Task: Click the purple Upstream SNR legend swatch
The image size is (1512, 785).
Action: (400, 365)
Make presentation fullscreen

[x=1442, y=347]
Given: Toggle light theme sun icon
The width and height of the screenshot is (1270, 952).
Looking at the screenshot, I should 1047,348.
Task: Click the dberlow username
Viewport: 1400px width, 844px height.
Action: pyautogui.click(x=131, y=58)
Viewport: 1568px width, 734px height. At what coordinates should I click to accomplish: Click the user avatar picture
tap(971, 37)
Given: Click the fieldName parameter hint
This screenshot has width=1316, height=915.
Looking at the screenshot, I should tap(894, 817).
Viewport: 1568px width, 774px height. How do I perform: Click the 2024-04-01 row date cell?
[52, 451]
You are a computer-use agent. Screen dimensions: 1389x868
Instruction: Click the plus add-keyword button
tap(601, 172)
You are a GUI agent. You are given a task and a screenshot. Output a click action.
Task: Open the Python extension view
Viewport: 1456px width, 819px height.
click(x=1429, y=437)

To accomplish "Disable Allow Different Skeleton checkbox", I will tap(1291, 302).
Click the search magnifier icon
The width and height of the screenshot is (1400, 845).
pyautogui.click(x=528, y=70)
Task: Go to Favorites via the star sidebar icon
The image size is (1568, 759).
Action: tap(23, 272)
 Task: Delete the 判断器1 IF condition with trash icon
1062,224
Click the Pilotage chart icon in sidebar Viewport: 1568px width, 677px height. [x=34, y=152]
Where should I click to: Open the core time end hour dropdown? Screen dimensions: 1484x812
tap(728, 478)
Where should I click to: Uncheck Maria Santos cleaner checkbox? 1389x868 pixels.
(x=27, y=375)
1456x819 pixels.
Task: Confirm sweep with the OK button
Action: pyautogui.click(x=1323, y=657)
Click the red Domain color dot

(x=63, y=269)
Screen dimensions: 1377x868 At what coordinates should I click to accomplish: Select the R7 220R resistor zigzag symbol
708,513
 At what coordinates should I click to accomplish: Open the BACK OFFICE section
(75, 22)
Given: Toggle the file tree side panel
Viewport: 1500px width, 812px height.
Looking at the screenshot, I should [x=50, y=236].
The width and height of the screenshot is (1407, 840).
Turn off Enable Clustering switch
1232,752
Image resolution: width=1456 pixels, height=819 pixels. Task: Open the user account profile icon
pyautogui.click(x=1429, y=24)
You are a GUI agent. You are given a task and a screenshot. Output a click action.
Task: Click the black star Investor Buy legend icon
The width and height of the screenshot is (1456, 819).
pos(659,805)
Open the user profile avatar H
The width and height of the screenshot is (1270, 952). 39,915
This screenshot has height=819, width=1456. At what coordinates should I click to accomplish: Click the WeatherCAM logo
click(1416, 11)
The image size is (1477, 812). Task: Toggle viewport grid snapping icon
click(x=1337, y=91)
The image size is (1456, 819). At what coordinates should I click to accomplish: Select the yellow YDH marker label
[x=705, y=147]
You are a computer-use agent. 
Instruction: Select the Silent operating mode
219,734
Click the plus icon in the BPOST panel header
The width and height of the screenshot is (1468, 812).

○ ○ ○

- Problem to work on: Using the material above, return every line that holds the string "star".

- Solved exercise:
Task: Go to Favorites via the star sidebar icon
Task: Click the black star Investor Buy legend icon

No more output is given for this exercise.